Your answer should repeat exactly the lines from the one holding "This screenshot has height=405, width=640." through the end of the data, and it should contain no pictures.

■ **Supplied material**:
>>>>

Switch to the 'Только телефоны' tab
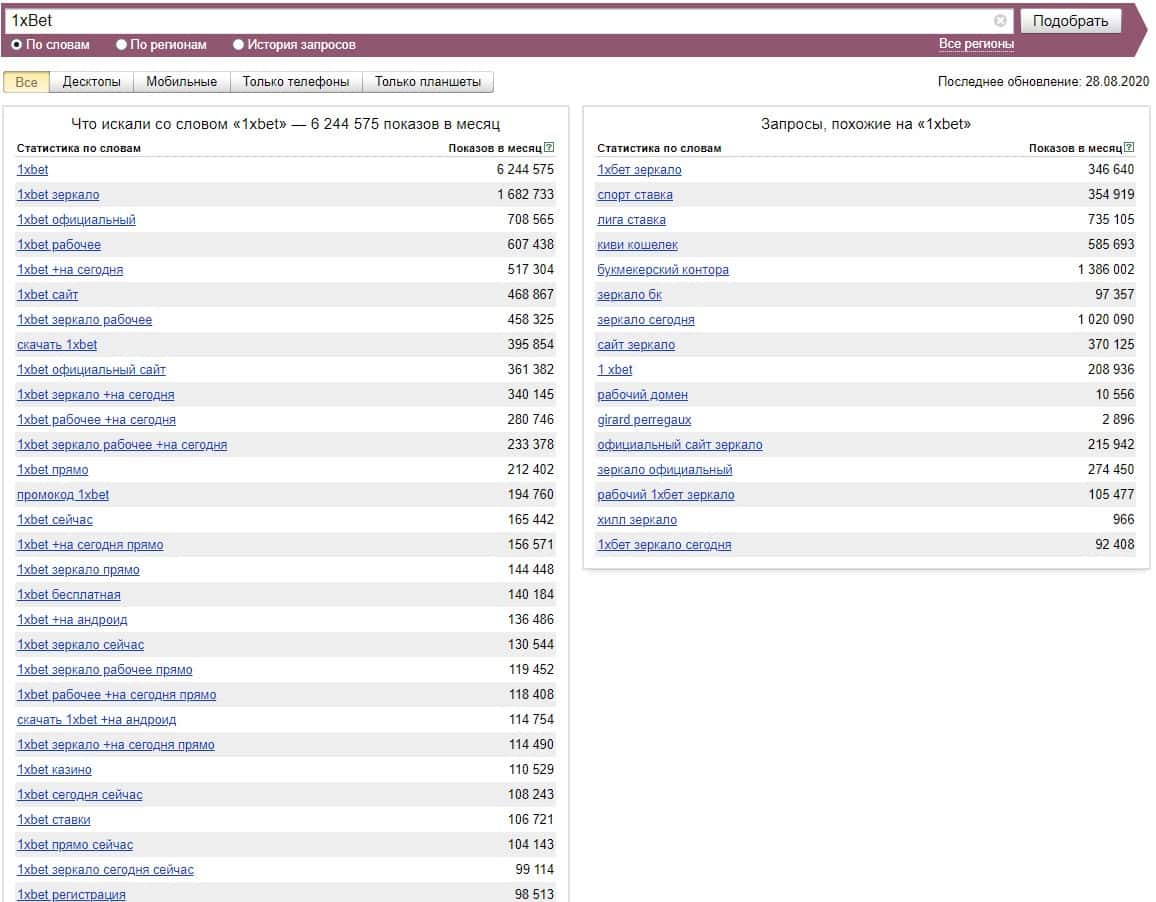 point(296,82)
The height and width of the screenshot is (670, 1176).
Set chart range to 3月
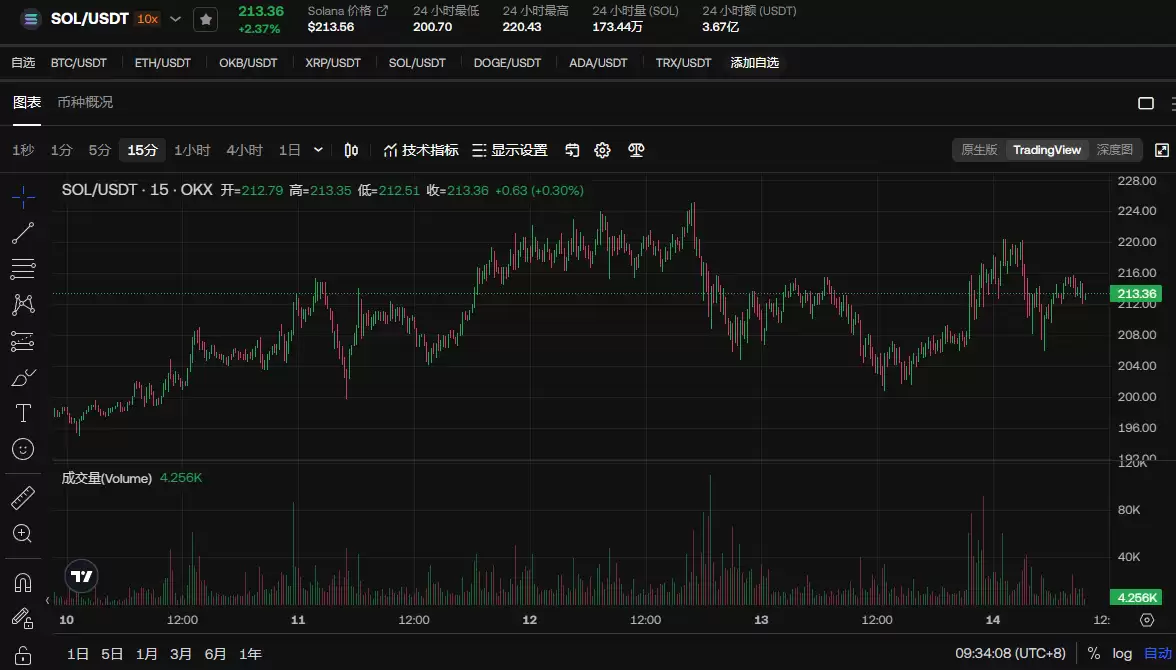(x=181, y=654)
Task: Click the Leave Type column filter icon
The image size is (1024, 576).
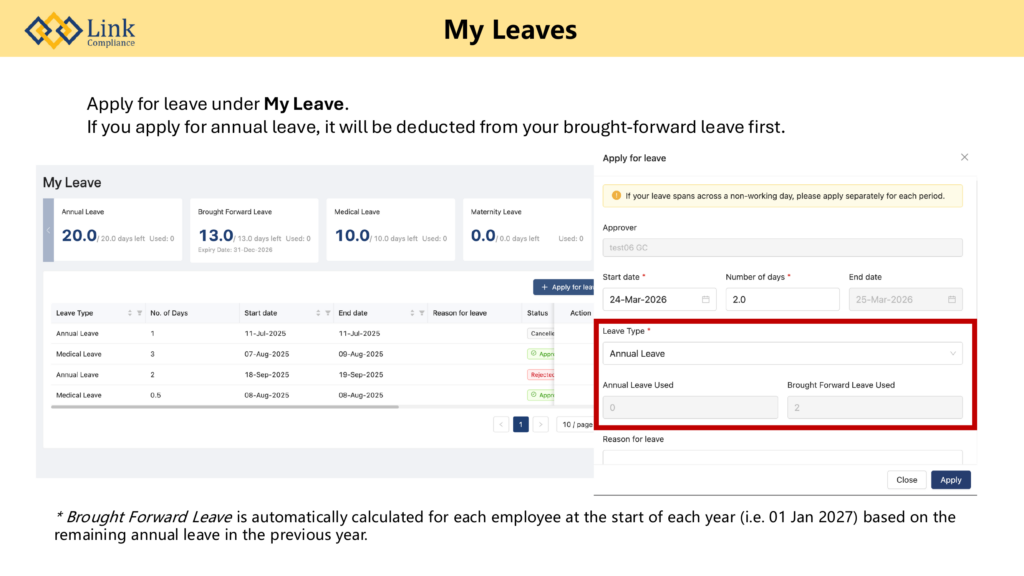Action: pos(139,313)
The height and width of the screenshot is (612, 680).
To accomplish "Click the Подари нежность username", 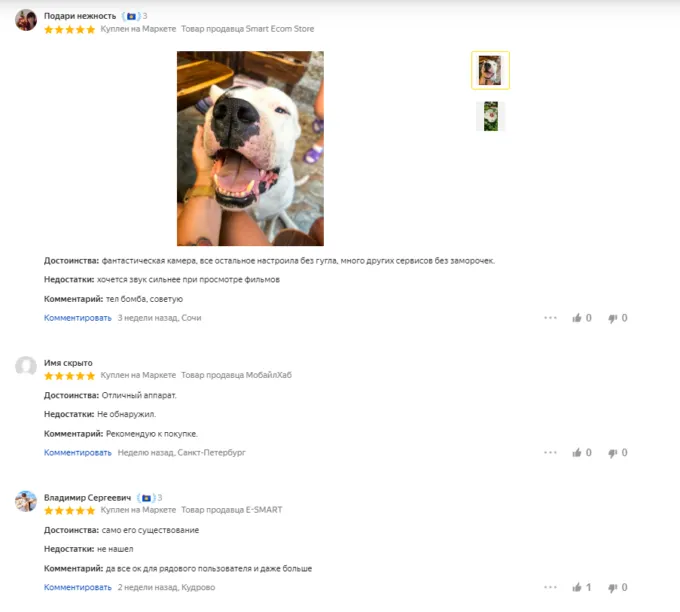I will [x=80, y=16].
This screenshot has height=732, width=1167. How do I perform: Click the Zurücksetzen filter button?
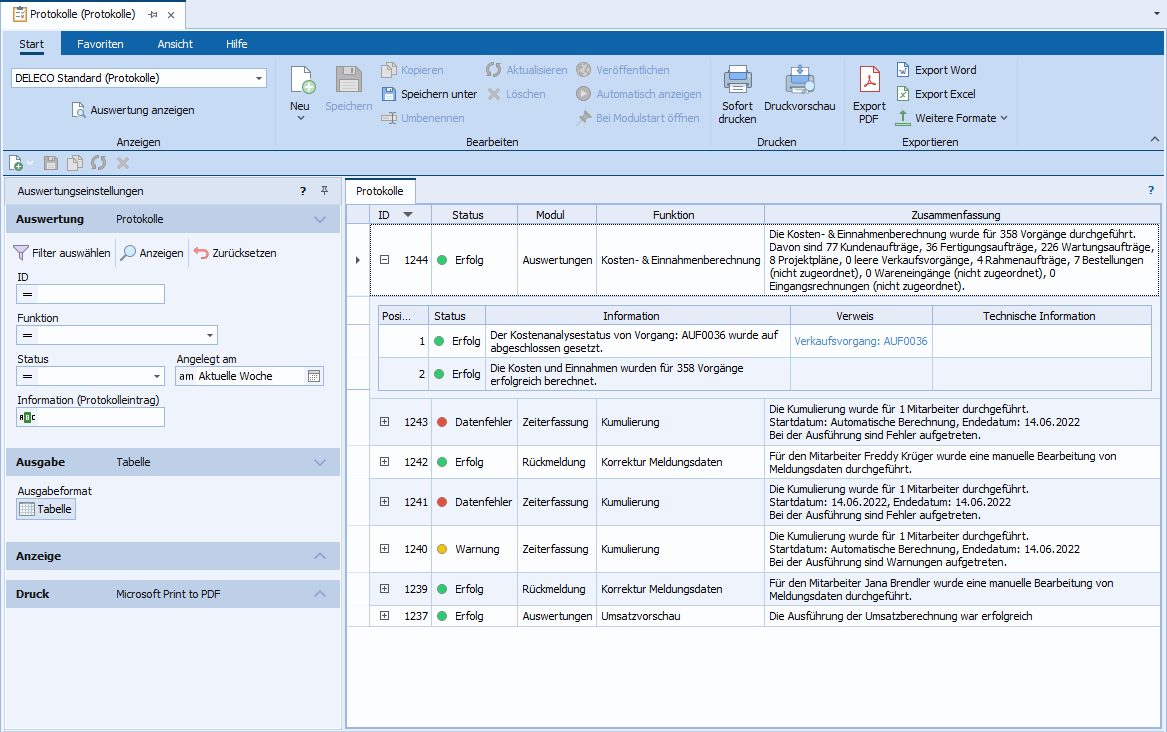pyautogui.click(x=235, y=253)
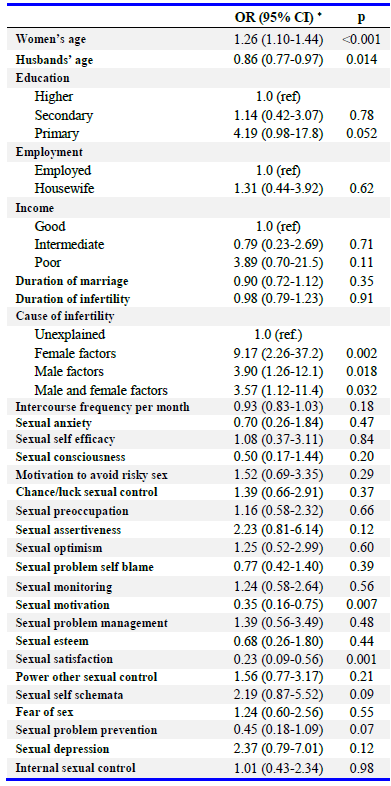Select the Income category heading
The width and height of the screenshot is (391, 786).
[35, 208]
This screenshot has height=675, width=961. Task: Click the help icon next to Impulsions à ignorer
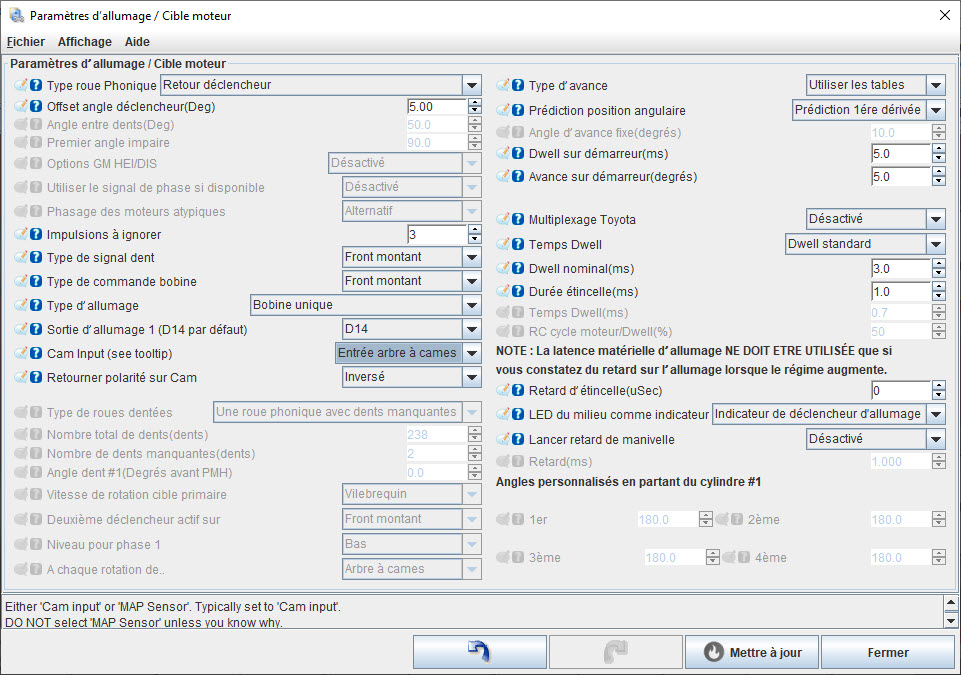tap(36, 235)
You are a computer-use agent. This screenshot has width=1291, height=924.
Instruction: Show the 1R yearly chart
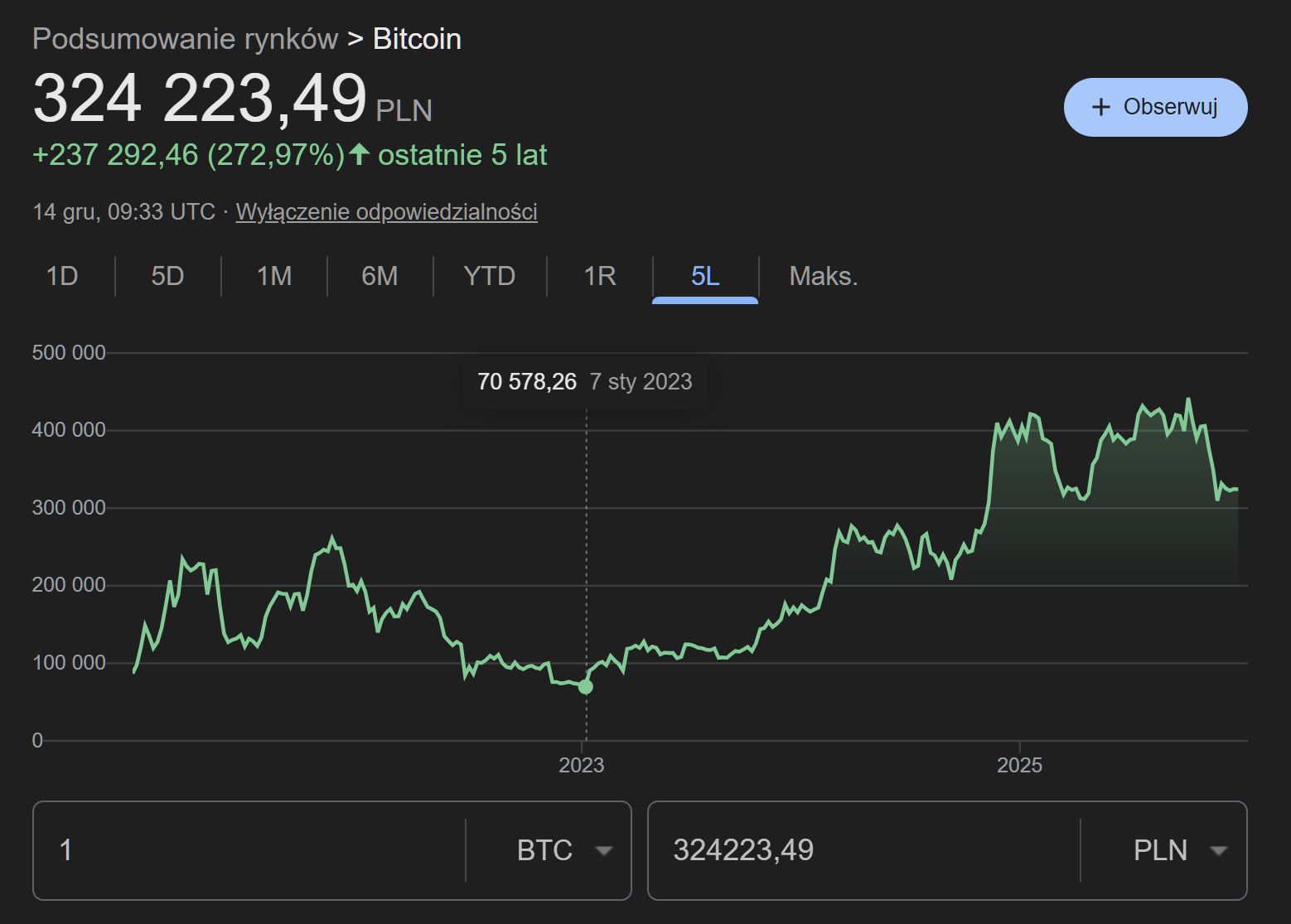pos(598,276)
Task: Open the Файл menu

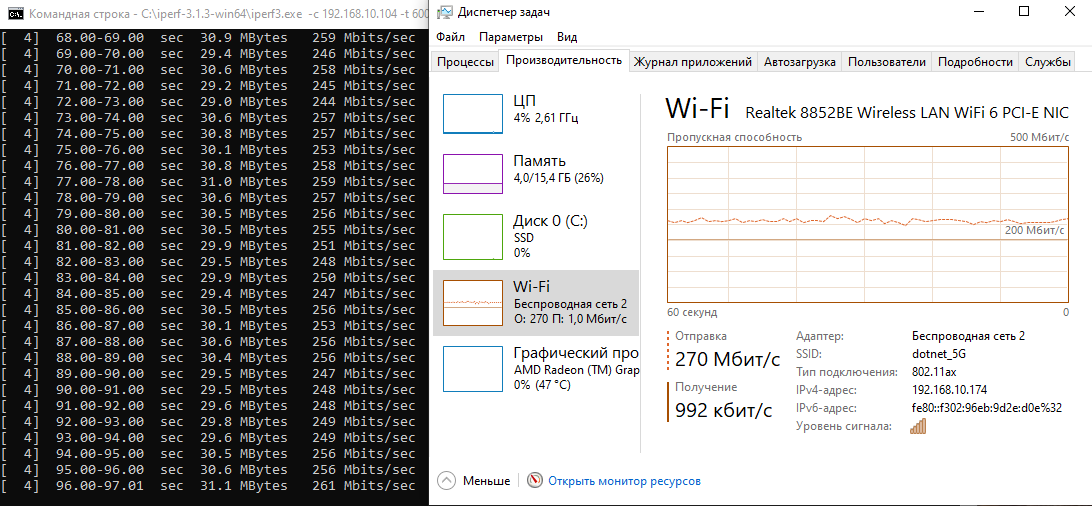Action: tap(450, 37)
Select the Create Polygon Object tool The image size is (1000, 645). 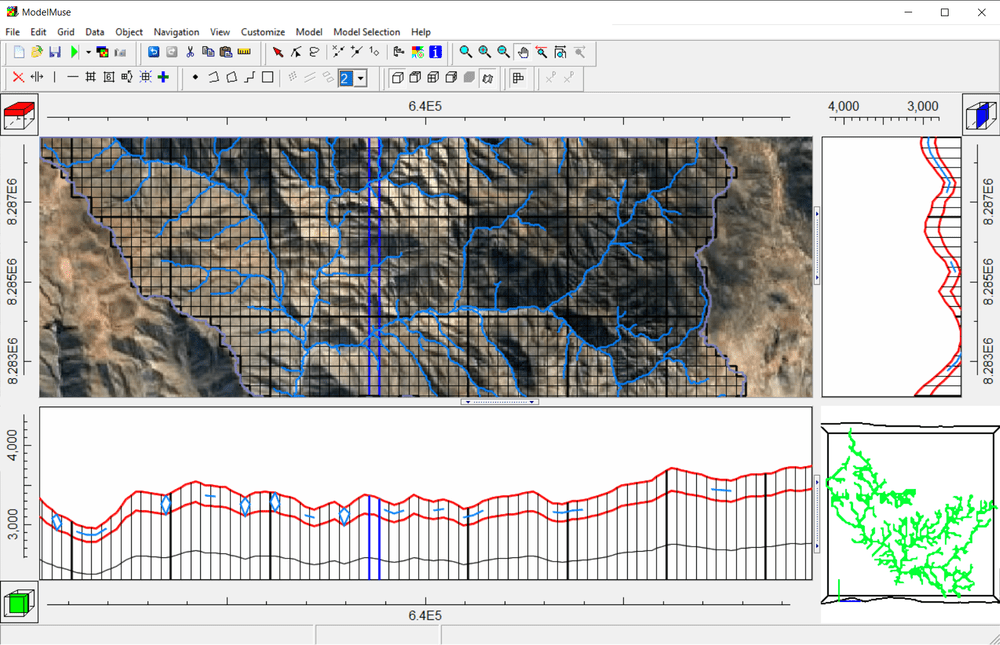click(229, 77)
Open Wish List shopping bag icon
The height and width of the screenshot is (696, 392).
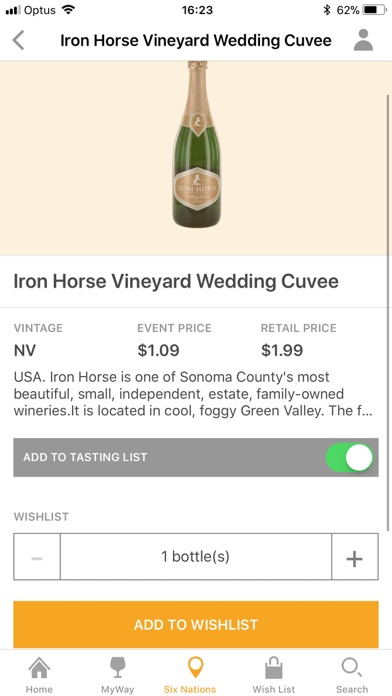click(x=274, y=668)
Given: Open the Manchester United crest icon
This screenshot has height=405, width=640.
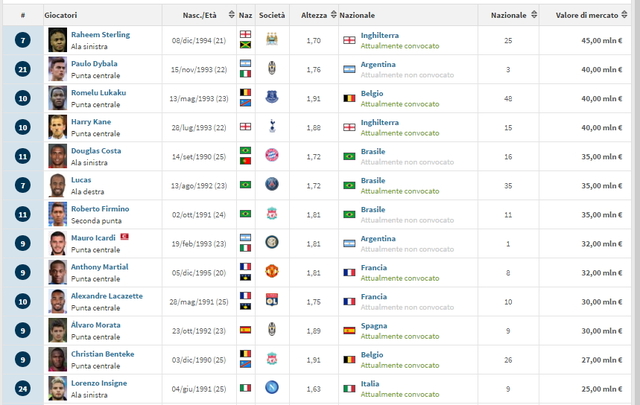Looking at the screenshot, I should pyautogui.click(x=272, y=271).
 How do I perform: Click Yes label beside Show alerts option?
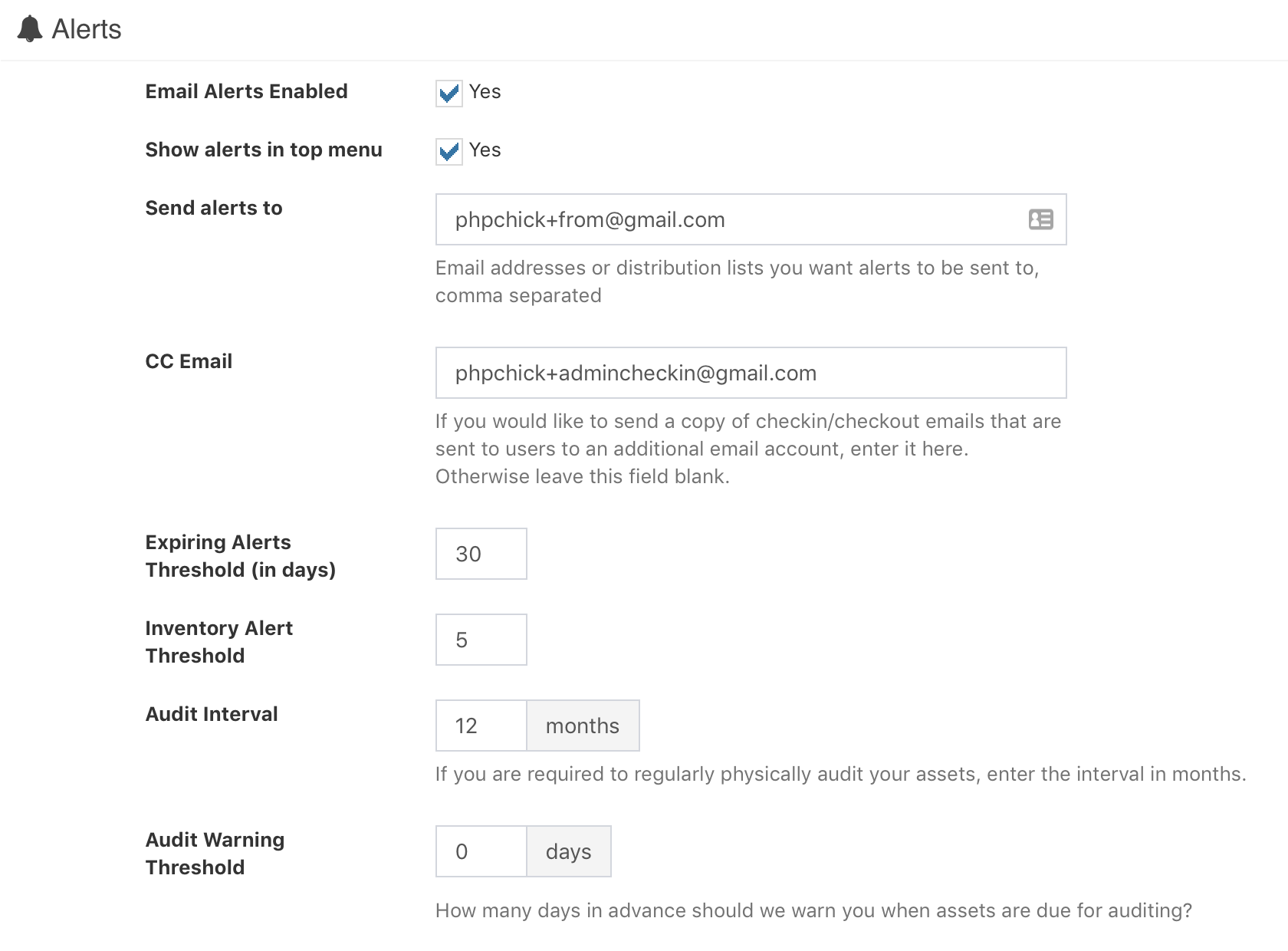click(x=485, y=150)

<<<<

■ **Solved exercise**:
This screenshot has height=405, width=640.
Looking at the screenshot, I should pyautogui.click(x=272, y=271).
 How do I perform: Click Yes label beside Show alerts option?
click(x=485, y=150)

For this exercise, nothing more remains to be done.